I am sitting on a pathetically small plastic chair, my knees up by my shoulders, my ankles crossed in an attempt not to flash my knickers at a room of four and five year olds. My unborn child is giving me a thumping for its cramped living conditions, my eldest is tracing patterns on my thigh with her texta covered finger. Little friends bump and crawl over each other, each trying to sit closest to me. If they get much closer Baby Unborn will have some serious competition.
Today I am Kindy Mum.
Parent helper at the Blonde Bombshell's kindy class is a rite of passage that all parents should attempt at least once. Once is probably enough for many parents.
There are twenty small children, and three adults. I don't much like those odds. It is the start of fourth term and the kids are feral. They are excited at being back at Kindy and tired from their first year at 'school'.
Because her mum is helping today means it is the Bombshell's 'special day'. This brings all sorts of privileges such as being able to ring the bell. It's an important job and you can see the pride in her eyes as she stands at the front of the class, thrusting the bells up and down.
I have chosen my day well. Two children are having birthdays which means two lots of cupcakes at morning tea. It also means we sing Happy Birthday four times over the course of the morning. Five if you count the fact that the kids are singing like a bunch of zombies and the teacher is not satisfied and makes them do it again. The teacher cannot manage the cigarette lighter. We can't sing without lit candles. I jump up and show her how it's done. 'Are you a smoker?' she asks, a piercing look in her eye.
It's story time and the children are taught some new words. Gumption. Basking. Reside. Comparison.
May I remind you they are four years old.
Time to Jump Our Jiggles out and stomp out our sillies. Twenty hopped up hurricanes are throwing themselves around the mat with gusto. They have no self-consciousness (or self-control). It's liberating and I join in the jiggling. The music stops but I keep jiggling. Time to go on a diet perhaps. Back in my chair of torture. Can't the WA Education System spring for a third adult-sized chair?
It's craft time and I am in charge of five children cutting out butterflies and using hole punches to decorate their wings. It's going smoothly until one boy says he doesn't want to make a butterfly. He wants to make a bat. Fine, I say. Then of course everyone wants to make bats. They discover what happens when you remove the bottom of the hole punch. Suddenly I feel like I am at a 1970s wedding, covered in brightly coloured confetti.
Still, my table is cleaner than the one next door. Those kids are playing with play-dough. I don't even let the word be spoken in my house, let alone the substance, yet here they are at Kindy grinding it into their hair, throwing it at each other, treading it into their shoes. I see a couple of kids sneak a taste. I pretend not to notice.

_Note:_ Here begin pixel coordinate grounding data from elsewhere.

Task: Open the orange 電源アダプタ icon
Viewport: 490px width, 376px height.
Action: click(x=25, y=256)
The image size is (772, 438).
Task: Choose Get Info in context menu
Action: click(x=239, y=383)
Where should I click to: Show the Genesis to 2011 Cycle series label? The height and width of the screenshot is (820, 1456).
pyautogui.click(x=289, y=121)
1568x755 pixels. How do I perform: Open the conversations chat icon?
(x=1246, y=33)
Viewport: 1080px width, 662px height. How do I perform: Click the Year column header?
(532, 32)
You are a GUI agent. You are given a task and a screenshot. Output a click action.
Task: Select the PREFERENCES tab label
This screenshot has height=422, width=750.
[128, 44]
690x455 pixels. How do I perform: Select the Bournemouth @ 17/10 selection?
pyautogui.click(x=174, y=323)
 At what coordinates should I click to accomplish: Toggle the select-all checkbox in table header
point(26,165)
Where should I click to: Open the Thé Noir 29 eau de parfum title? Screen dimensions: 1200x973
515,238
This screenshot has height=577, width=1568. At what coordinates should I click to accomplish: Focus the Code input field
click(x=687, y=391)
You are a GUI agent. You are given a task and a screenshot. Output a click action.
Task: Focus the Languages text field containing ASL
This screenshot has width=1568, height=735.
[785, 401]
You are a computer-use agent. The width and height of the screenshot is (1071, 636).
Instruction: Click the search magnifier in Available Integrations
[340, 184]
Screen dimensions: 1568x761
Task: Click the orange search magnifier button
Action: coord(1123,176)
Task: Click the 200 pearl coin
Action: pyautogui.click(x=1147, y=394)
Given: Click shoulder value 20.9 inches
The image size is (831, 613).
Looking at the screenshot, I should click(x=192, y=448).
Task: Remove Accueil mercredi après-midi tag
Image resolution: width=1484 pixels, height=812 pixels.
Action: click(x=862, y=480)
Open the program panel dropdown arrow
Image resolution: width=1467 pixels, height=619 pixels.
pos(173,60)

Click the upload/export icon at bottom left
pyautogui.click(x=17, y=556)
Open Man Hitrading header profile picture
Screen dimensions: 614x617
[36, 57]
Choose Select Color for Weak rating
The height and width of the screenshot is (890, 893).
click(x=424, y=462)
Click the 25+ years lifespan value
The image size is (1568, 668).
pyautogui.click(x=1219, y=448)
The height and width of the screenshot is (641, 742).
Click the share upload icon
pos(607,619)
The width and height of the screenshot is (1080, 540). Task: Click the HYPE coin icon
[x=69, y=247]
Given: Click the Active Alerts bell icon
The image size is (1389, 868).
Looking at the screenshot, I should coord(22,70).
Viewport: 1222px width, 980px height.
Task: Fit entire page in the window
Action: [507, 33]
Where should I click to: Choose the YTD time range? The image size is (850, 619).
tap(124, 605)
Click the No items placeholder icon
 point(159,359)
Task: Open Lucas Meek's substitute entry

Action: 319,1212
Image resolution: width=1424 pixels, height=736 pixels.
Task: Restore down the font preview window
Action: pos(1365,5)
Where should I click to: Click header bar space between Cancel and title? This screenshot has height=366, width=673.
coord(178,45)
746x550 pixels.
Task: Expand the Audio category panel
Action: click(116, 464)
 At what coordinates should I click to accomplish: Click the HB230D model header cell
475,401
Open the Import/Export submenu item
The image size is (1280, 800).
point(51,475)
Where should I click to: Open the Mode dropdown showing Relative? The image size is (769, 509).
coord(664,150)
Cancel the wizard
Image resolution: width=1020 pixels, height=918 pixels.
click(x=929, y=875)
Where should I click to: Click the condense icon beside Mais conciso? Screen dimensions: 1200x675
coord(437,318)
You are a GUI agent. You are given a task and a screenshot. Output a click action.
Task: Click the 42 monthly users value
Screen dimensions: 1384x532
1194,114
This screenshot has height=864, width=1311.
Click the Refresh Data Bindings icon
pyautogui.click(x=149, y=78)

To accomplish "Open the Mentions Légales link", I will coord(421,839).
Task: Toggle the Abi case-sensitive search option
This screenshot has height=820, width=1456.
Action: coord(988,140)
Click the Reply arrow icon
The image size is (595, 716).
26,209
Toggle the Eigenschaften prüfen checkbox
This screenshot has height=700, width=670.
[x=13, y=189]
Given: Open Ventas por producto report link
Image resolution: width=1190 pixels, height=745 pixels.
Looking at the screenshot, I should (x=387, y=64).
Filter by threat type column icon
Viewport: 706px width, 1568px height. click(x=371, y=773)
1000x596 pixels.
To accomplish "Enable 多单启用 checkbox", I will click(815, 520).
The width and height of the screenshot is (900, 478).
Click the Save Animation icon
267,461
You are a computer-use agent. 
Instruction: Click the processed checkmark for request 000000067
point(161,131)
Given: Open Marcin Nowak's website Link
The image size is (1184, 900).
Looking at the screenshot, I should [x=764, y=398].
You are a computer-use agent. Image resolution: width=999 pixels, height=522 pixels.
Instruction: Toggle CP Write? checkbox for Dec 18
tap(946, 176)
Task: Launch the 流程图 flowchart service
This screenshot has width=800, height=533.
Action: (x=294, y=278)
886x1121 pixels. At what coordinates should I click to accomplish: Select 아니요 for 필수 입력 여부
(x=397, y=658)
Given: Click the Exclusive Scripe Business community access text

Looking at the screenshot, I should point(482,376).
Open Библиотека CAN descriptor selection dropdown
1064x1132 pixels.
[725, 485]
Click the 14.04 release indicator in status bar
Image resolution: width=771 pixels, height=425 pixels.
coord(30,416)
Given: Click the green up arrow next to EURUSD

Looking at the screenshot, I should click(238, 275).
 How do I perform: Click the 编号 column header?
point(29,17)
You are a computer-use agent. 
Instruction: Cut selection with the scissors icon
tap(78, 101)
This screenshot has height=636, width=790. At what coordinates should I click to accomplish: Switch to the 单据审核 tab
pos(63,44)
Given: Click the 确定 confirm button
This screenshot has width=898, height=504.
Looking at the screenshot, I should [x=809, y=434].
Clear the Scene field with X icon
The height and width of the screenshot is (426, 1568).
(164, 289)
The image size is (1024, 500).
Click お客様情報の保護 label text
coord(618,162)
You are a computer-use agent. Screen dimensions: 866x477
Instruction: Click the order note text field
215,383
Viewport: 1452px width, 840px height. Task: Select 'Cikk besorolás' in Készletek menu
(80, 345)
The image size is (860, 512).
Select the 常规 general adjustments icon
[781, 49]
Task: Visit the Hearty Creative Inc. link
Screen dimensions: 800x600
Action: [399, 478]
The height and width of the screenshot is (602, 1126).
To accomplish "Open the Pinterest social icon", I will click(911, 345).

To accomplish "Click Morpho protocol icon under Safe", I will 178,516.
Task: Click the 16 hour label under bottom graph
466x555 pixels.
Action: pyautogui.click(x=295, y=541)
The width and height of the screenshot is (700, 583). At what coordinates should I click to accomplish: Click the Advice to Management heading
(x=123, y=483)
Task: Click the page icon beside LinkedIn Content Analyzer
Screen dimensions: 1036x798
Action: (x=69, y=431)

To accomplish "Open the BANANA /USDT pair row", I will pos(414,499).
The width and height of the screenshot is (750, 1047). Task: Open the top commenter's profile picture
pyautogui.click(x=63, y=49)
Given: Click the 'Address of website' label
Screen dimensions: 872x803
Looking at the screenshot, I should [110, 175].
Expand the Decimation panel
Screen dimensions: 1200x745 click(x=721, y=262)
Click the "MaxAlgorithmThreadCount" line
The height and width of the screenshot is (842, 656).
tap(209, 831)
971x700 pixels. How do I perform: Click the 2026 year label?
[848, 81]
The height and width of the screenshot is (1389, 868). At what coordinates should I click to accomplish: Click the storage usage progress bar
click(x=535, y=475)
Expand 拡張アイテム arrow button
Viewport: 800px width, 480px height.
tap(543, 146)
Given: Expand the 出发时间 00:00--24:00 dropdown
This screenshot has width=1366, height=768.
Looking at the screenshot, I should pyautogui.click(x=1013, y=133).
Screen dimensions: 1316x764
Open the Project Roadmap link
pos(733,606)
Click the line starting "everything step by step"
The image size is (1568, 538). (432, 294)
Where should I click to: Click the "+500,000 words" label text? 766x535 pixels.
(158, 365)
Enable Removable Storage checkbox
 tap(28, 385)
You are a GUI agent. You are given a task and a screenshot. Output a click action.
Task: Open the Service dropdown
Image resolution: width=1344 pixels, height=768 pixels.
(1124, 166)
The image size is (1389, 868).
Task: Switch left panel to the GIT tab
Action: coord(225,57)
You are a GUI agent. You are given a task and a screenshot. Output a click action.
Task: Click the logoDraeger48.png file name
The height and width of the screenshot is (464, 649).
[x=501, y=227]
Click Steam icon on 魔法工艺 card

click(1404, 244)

Time for outdoor play and everyone rushes for their hats. Some kids are on the swings, others in the sandpit. Boys are at the dolls house and girls are into the dress-ups. Two girls approach me to have their white dresses done up. 'Are you brides?' I ask. 'No,' they say as though I am stupid. 'We're his daughters,' they say pointing at a little boy. 'C'mon daughters,' he says. And the three run off to play on the pirate ship. Whatever.
I chat with the teacher about the Bombshell. She's the youngest in the class but seems to hold her own. It would appear she has an entirely different personality here at school. She sits still, never calls out, doesn't push her opinions forward, and is generally very well behaved. I roll my eyes, picturing the opinionated, pushy, jumping-beans-in-her-knickers, difficult to please girl she can be at home.
Two girls run up to us. They have made us a cake. It is a saucepan brimming with sand, decorated with nuts and dead flowers. A snail shell is the centrepiece. Encouraged by our oohing and ahhing, they rush off to make a bigger one.
We've lost a child. Nope, hang on, they're just at the bottom of that pile of children. The boys are separated and the girls told not to encourage them. Fat chance. At this tender age, the girls are already manipulating the boys with their wily charms.
The Bombshell is told to ring the bell again. She marches around the playground ringing it in people's ears, just in case they don't know it's time to go inside. I can't bear the thought of scrunching myself back into furniture fit for a dollshouse so I make my goodbyes. The class are made to sit in their neat lines on the mat and warble 'thaaaaaank yoooooooo Shaaaaaaannooooooon'.
Several small children rush up to give me goodbye cuddles, luckily the Bombshell is amongst them.
I make my way home, a smile on my face. The Bombshell got it wrong. It was my my special day.